#### Given passage ####

How to scrape dynamic web sources

It is not an uncommon practice for a web sources today to load more articles dynamically, for example, after a user scrolls or presses a button. In such cases, it is often impossible to collect a significant number of articles by just iterating over seed URLs. Alternative solution would be employing frameworks that are capable of emulating user activity. One of them is selenium library.

Hint

Follow instruction to install Chrome driver.

Let’s discuss how to imitate two most popular user activities: scrolling and button pressing.

What if my web source expects a user to scroll to provide more URLs?

Firstly, instantiate selenium.webdriver.Chrome class. It emulates a native browsing. Save the Chrome instance to the driver attribute of a Crawler.

Hint

To disable a browser window pop-up, add headless mode argument to the selenium.webdriver.chrome.options.Options instance. Pass the instance to the Chrome initialization method. Make sure to only do it when the corresponding field in the crawler configuration requires it.

#### Provided data ####

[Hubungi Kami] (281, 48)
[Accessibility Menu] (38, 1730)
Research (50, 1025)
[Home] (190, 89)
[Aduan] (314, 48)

####

## Written request
Condense the paragraph of the scraping guide that begins "It is not an uncommon practice" into a short list of its main points. The records were taken from a separate source.

## Result for this task
- Many web sources now load more articles dynamically, such as after a user scrolls or presses a button.
- For such sources, iterating over seed URLs alone often cannot collect a significant number of articles.
- An alternative is a framework that can emulate user activity, such as the selenium library.